Steve Bannon, Minister of Propaganda

Steve Bannon, Minister of Propaganda

As the headlines on August 18th blared out the news of Steve Bannon’s firing, a wave of relief seemed to grip many of President Donald Trump’s opposition. From moderate Republicans, news anchors and journalists, to liberals, leftists and intellectuals, the feeling was of triumph, of invigoration at such a blow to this most beleaguered of Presidents. This “dismissal” of fascism incarnate seemed the culmination of all of the resistance put forth by these united American forces since Donald Trump’s inauguration. Such self aggrandizement does little to address the reality of the situation; that Steve Bannon’s firing leaves him more dangerous and able than before.

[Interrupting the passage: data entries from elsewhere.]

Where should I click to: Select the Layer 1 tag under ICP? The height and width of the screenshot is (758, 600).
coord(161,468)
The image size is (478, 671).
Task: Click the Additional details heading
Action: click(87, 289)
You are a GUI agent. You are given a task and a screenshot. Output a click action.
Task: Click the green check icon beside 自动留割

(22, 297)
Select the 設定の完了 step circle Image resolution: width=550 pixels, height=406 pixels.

The restrictions of being the government in a country like America, in 2017, was never conducive for Steve Bannon’s strengths. He works best when controlling the validity and angle that information is presented to the public in. As an American government official, a top advisor to the President of the United States, he could not shape the narratives surrounding his boss’s administration, or around his utilization within it. He therefore, began taking criticism from a media that considered him an “alt-right” figure, incredibly close to the most powerful figure in the world, and from peers within the administration. According to a New York Times reports, Bannon was originally slated to be fired alongside Reince Priebus weeks prior, before Head of Communications (for ten days) Anthony Scaramucci singled out Priebus in his now notorious New Yorker interview. Unable to effectively control the distribution of information while trapped inside the White House, aiding a President who received continuous negativity about Bannon’s appointment from within and without his White House, left him neutered as a true political force. Apart from validating many of the President’s own primal concepts for social and economic “reform”, by April, he had been largely neutralized within the very administration he helped build a base for. So what changed from then to now?

The Charlottesville Protests, and the president’s repeated conflicting clarifications set off a firestorm of condemnation. The unequivocal rejections of his abhorrently weak rebuke of White Nationalists, whom he morally lumped together with counter-protesters, came from nearly every corner of the country. The waffling between the president’s first and second statements is evidence of the broad political disconnect within the Trump administration’s highest echelons, as well as the influence that Steve Bannon and his idealogues were still wielding over Trump himself. The appearance of influence created tension within the administration. This pressure found its release in the firing of Steve Bannon. While perhaps another example of the President’s tendency to make major staffing changes on the fly, it inadvertently leaves his former advisor in a better position to control and manipulate his constituency and its flow of the national information drug, “Propaganda”.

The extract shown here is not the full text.